[Text extract]:
# Looking to see who is in Arkansas



## 1963 Falcon Hardtop (Dec 27, 2010)

Hi everyone!

Just joined up and have been looking around. Am working on setting up my first vivarium. I will post some pictures as it comes together.

Lots of great information to be had here. And I have been using the search to find a ton of it. One thing I have not seen is many people from Arkansas. I see a pretty good group in Oklahoma. How many people are there in central Arkansas?

Does anyone know of any breeders or stores that handle dart frog related supplies in the Arkansas area. I do plan on making the St Louis herp show sometime in 2011. It has been many years since I was there. Looking forward to going back.

Thanks for the forum and looking to making some friends here.

Bo


----------



## 1963 Falcon Hardtop (Dec 27, 2010)

WOW..... No one even wants to say....

"Hi" 

"Welcome to the forum"

[Information provided]:

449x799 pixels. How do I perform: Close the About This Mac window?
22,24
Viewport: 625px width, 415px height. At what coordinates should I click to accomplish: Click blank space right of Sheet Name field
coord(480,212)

==

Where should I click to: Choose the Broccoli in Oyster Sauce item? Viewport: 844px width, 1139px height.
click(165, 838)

[Task prompt]: Print the passage of the Arkansas forum thread starting at "Just joined up" and ending at "to going back.", word for word.

[Result of the exercise]:
Just joined up and have been looking around. Am working on setting up my first vivarium. I will post some pictures as it comes together.

Lots of great information to be had here. And I have been using the search to find a ton of it. One thing I have not seen is many people from Arkansas. I see a pretty good group in Oklahoma. How many people are there in central Arkansas?

Does anyone know of any breeders or stores that handle dart frog related supplies in the Arkansas area. I do plan on making the St Louis herp show sometime in 2011. It has been many years since I was there. Looking forward to going back.